Who Is Eligible To Claim Tax Deduction Under Section 80D?
- A person who pays premiums for the health insurance policy taken for himself, spouse, children, and his parents can claim for tax deduction according to this section 80D. The money that he can claim is already discussed above. The premiums have to be paid either online or through a cheque, draft, debit, or credit card are eligible for a tax deduction.
- Premiums paid for his/her brother, sister, aunt, or uncle, grandparents are not eligible for a tax deduction, and also on working children, this section is not suitable.
- Group health insurance taken by an individual is not eligible to claim a tax deduction. You should check out the concept of RD taxes And FD taxes.
Points To Be Noted
- When you have paid premium in a lump sum all at once for a health insurance policy, which is more than a year, he can claim a fraction of the amount he paid.
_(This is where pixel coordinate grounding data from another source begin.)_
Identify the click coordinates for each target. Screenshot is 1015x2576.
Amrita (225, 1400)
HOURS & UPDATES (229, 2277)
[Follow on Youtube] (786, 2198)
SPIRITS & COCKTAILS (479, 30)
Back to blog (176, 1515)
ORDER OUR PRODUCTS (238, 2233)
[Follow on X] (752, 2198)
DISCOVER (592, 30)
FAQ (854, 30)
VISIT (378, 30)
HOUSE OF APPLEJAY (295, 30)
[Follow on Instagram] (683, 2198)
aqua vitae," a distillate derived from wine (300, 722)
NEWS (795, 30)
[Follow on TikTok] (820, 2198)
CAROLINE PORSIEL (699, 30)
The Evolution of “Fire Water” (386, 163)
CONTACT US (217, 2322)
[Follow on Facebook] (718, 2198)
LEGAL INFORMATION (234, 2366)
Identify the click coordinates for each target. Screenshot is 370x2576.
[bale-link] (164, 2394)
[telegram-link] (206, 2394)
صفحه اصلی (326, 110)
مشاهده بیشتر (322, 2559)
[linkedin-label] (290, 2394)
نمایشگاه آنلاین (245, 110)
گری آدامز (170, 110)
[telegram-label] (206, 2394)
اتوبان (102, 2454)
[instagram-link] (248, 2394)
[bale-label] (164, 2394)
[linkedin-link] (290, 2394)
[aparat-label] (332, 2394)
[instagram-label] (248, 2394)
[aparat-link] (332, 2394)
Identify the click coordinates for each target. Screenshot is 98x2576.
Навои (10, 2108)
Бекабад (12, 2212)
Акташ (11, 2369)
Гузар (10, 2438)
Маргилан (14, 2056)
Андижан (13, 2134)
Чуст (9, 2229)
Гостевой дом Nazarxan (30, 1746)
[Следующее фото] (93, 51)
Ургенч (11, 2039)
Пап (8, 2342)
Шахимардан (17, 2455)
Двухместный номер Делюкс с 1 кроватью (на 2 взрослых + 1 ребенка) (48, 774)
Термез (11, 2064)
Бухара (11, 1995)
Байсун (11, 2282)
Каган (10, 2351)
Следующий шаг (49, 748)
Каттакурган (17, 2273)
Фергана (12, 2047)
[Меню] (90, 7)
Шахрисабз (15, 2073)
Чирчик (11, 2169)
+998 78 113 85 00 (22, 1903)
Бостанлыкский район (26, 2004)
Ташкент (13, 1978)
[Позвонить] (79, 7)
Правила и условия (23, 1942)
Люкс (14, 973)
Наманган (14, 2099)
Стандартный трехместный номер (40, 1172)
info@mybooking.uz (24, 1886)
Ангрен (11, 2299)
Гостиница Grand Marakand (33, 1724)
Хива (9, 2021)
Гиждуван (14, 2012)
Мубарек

- One can get tax benefits when preventive health check-ups are in cash.
- Taxpayers are not eligible to claim on service tax because service tax on a health insurance policy is 14%.
- All the premiums that are eligible for tax deduction should be paid within the same year itself.
Difference Between 80D And 80C?
They both look similar to the rules in both of them are to save tax. But in section 80C, the upper limit of a tax deduction is more than section 80D. In section 80C, you can save up to ₹1.5 lakhs, whereas in section 80D, you can save up to ₹ 1 lakhs only.
Also, saving, but Section 80C, which is implemented in 1961, is for all investments. At the same time, section 80D is only for the health insurance policy for self, spouse, children, and parents. You can avail a rebate too.
FAQs
1. How can I claim tax benefits according to section 80D?
There is no need to submit documents in the income tax department to claim tax benefits. The deduction is on an individual basis, and any taxpayer can go and claim. However, keep those receipts and documents with you as sometimes you may need them.
2. What is the maximum limit of section 80D?
The maximum value is Rs.1 lakh when both the taxpayer and his parents age more than 60 years. Rs.50,000 when both age less than 60 years.
3. Can medical bills claim under section 80D?
section 80D allows any individual to claim back his money for medical expenditures incurred for senior citizens. Unlike section 80C, section 80D is only for a health insurance policy.
Tip
Don’t always chase for the upper limit. Choose a plan that suits you and your family well to be financially safe. Read carefully about the tax slabs also.